THE MAURICIO KAGEL PROJECT

Fletcher Construction Festival Studio at The Arts Centre, Christchurch

10/09/2015 - 11/09/2015

Christchurch Arts Festival 2015

Production Details



The Mauricio Kagel Project is a Free Theatre collaboration with composer Gao Ping and conductor Hamish McKeich. Influenced by John Cage and the Dada cabarets, Kagel created and developed a new music-theatre genre, where music-making itself becomes theatre as a comic, absurd and above all joyously playful activity.

Directed by Peter Falkenberg, a work-in-development will be presented as part of the Christchurch Arts Festival (Sept 10, 11) alongside a reprisal of the Free Theatre’s popular Beat Generation Ubu Night (Sept 12).
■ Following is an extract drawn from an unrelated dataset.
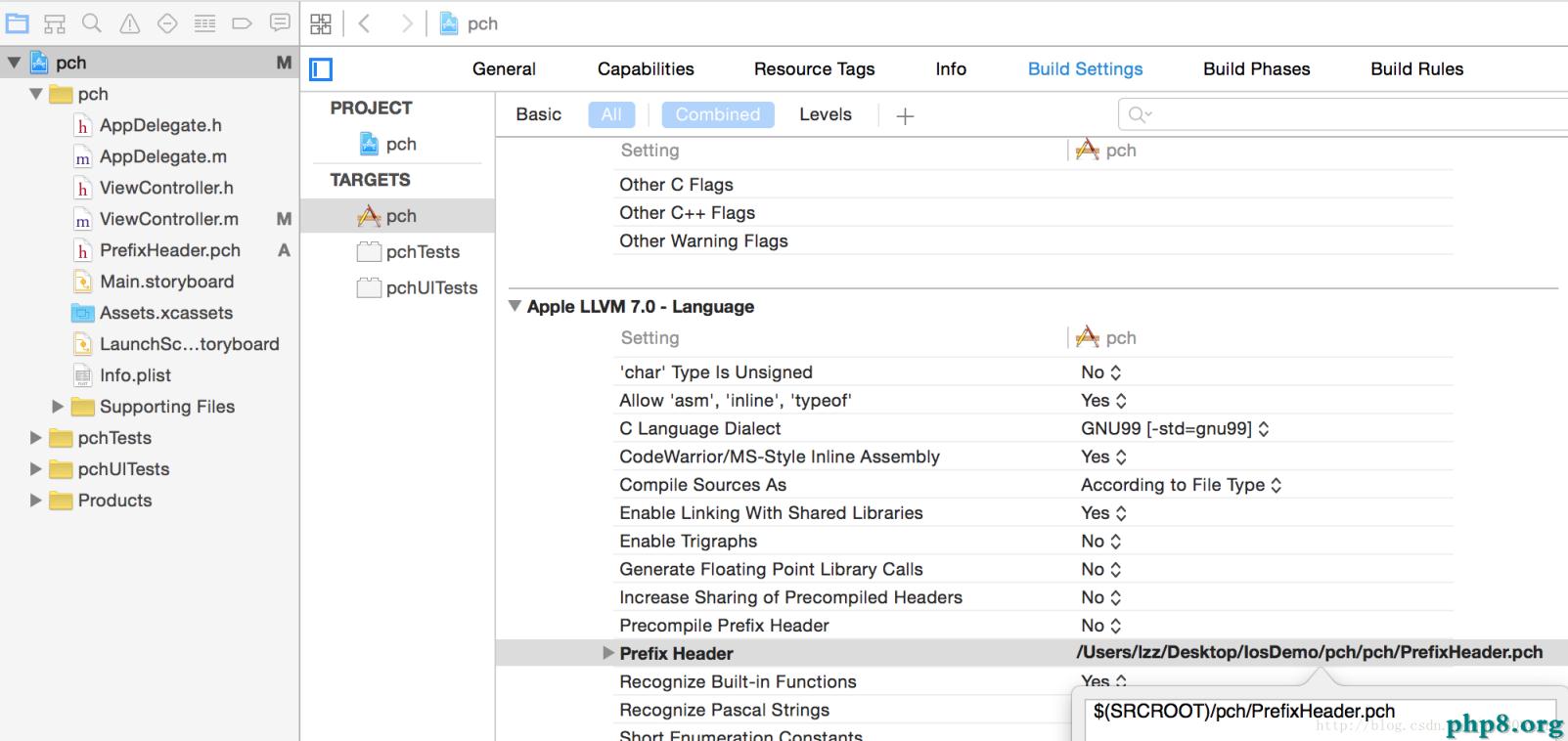Open the Issue navigator warning icon
This screenshot has height=741, width=1568.
(x=129, y=23)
Public workshops will also be presented as part Free Theatre’s growing Education Programme.

This project is supported by Creative New Zealand and the Asia New Zealand Foundation.

Fletcher Construction Festival Studio at The Arts Centre
Sept 10 & 11, 8.30pm
$15
(UBU Night, Sept 12, 8.30pm, $10 Door Sales Only)
http://www.freetheatre.org.nz 
http://www.artsfestival.co.nz/mauricio-kagel-project 



Theatre , Musical ,


Commitment, skill and creative high jinks

Review by Lindsay Clark 11th Sep 2015

One of the defining attributes of Free Theatre is its strength in collaborative work and especially in presenting experimental theatre where international practice is explored. In the current project, listed as a work in development, the theatrical composition of avant garde Argentine-German Kagel and similarly ground breaking material from international composer Gao Ping are put together in an evening of exhilarating colour and sound. 

Behind the black curtain which separates Ubu’s Bar, official entry point for The Gym, and the performance space itself, intriguing warm up sounds ensure that when we are admitted, there is already an expectant appetite for whatever will be served up. Few could have been prepared though for the bustle and cheerful cacophony of Kagel’s Music Fair, emanating simultaneously from extraordinary booths on each side of the central stage. This is backed by the musicians proper under the assured control of Hamish McKeich, somehow able to keep track of all corners of a very busy happening, not to mention the playful medley of instruments involved. 

Playfulness is indeed an essential quality of the business, with cajoling characters garbed like the personae of a very whimsical fairytale, exhorting us to buy their instruments – made up of pretty well anything imaginable. There is a lot of good humour flying about as the audience wanders around, taking it all in before settling, mostly on the stage itself. 

What follows is a selection of compositions from Kagel and Gao Ping, featuring their exploration of the role of music in performance. No mere accompaniment or support of enacted narrative or emotion here. Music and musicians are the vital component in this theatrical scene.

For the majority of pieces, the actors from the booths join in. Greta Bond, Mica Doljnikoff, Marian McCurdy, Gijs Ochsendorf and Emma Johnston of the extraordinary singing voice are a fine ensemble, with ironically pitched announcements contributed by George Parker. Their movement is both free and disciplined, often involving what must be carefully choreographed interaction, but which carries the freshness of improvisation.

They feature most significantly in a match between the two composers, to be judged by ‘clapometer’. They become musical instruments themselves in costumes from Sylvia Houston, designed to rattle or tinkle or rustle as they are ‘played’. Sometimes they are excitingly percussive as when the hoof/feet of one actor/faun strike the stage. 

The range of musical material is considerable, though all treated with similarly bold originality. Shostakovich is the closest I could come to an equivalent. There’s a Pas de Cinq, based around a pentagram drawn on the floor, two aptly titled Exotica, an elegy, a tango and a Waltz of Irony and Sentimentality.

Traditional applause seems a little lame in this unconventional setting, but the audience delivers it with genuine delight for the commitment, skill and creative high jinks of it all. There is a lingering thought – if ‘music’ made from kitchen utensils or an adapted traffic cone is a marketable commodity and if the relative merits of real musical craft can be decided by our applause, what does that say about us and our society?